[Recorded data]
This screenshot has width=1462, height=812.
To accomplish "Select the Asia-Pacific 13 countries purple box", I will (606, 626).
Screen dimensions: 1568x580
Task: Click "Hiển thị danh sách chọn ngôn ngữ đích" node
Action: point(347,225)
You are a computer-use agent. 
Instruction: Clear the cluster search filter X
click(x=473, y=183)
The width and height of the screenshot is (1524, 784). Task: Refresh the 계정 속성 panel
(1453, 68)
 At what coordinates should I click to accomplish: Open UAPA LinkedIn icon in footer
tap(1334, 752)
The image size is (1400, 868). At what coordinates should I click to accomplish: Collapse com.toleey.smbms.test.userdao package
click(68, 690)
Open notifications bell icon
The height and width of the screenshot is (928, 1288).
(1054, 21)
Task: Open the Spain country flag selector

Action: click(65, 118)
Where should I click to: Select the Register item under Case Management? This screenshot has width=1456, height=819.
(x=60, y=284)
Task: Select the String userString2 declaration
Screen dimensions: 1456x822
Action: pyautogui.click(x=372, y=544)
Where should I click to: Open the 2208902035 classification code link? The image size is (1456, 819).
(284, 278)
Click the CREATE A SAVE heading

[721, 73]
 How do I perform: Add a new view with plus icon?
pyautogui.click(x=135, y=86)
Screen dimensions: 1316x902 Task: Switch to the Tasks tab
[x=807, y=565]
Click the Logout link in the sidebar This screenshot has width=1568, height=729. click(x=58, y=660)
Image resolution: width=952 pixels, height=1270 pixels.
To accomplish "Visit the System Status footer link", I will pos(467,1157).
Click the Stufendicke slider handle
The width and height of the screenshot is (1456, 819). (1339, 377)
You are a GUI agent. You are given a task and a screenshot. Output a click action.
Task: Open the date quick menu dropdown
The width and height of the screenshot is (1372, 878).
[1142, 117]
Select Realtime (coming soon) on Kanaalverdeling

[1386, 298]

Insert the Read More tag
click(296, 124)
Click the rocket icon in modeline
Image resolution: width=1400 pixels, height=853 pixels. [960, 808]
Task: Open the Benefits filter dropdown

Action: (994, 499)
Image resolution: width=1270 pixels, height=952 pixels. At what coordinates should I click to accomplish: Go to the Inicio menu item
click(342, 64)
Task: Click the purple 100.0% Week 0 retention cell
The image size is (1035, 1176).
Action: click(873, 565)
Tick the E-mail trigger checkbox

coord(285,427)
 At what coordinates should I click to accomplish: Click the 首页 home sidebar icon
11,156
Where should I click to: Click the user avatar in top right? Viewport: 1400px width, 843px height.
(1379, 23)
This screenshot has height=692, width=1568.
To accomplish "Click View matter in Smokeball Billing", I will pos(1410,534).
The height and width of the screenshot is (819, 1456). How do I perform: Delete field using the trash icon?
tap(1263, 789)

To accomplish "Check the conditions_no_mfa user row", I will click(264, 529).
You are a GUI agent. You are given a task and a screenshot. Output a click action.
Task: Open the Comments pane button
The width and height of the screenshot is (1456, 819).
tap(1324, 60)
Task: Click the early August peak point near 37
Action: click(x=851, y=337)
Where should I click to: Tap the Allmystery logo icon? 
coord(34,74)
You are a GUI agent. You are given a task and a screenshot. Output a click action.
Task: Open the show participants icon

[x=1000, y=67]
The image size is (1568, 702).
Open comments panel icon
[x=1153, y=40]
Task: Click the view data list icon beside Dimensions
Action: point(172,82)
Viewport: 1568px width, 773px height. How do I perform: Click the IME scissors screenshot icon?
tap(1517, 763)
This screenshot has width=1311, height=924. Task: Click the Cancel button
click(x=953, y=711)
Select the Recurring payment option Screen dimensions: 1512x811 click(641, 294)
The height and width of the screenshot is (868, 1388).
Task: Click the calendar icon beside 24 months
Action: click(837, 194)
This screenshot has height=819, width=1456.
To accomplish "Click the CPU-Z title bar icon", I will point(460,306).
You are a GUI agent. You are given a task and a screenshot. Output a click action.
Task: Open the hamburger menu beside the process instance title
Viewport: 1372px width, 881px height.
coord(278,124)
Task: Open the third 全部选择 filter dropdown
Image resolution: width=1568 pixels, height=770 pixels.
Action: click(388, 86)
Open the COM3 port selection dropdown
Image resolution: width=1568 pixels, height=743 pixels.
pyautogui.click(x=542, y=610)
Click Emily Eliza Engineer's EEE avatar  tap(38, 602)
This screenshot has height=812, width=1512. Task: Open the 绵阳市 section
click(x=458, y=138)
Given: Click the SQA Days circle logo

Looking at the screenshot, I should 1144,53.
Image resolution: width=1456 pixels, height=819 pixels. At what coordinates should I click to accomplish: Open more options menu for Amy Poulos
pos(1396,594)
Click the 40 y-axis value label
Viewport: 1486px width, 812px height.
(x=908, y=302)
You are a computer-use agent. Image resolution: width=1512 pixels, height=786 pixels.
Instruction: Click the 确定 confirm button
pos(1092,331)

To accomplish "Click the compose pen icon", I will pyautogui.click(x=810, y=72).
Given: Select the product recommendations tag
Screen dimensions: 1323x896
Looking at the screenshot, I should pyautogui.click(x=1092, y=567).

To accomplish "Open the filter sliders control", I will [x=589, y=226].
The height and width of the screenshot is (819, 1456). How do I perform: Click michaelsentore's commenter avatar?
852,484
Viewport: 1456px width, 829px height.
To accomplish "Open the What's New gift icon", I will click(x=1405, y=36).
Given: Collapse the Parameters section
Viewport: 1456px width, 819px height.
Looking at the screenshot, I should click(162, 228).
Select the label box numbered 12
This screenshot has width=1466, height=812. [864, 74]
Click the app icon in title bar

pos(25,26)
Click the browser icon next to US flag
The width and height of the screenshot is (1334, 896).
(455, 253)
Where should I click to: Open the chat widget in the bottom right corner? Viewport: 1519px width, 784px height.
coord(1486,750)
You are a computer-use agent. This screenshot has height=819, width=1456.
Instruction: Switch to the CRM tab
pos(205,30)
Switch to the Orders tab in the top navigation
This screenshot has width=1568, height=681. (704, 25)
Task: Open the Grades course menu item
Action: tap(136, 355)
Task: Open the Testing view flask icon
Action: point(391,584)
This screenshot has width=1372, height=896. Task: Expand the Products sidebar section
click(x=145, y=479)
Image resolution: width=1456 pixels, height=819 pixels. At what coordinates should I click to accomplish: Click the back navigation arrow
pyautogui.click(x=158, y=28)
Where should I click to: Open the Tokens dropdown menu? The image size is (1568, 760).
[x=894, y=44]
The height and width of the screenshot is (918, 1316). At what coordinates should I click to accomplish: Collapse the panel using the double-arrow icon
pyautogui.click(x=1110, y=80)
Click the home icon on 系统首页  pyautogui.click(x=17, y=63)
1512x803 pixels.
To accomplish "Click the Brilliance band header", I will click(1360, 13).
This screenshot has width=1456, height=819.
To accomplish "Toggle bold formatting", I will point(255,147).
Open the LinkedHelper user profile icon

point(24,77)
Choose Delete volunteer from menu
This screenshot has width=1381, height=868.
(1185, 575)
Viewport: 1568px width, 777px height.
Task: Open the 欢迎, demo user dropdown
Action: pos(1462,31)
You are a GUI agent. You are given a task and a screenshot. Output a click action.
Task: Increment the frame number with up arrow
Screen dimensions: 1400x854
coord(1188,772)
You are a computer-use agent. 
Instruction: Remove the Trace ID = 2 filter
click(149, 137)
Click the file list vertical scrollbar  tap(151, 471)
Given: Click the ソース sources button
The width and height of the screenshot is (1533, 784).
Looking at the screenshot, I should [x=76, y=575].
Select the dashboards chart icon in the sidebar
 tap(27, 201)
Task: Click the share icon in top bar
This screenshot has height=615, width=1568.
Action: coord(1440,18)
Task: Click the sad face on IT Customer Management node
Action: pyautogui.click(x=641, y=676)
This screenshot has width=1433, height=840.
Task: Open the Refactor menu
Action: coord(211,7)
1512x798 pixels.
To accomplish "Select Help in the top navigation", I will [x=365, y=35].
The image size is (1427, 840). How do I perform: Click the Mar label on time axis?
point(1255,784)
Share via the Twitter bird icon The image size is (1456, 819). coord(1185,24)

■ What the exercise asks: Some lines of the data above may hold the word "computer"; report how many do, and nothing else.

■ Completed task: 4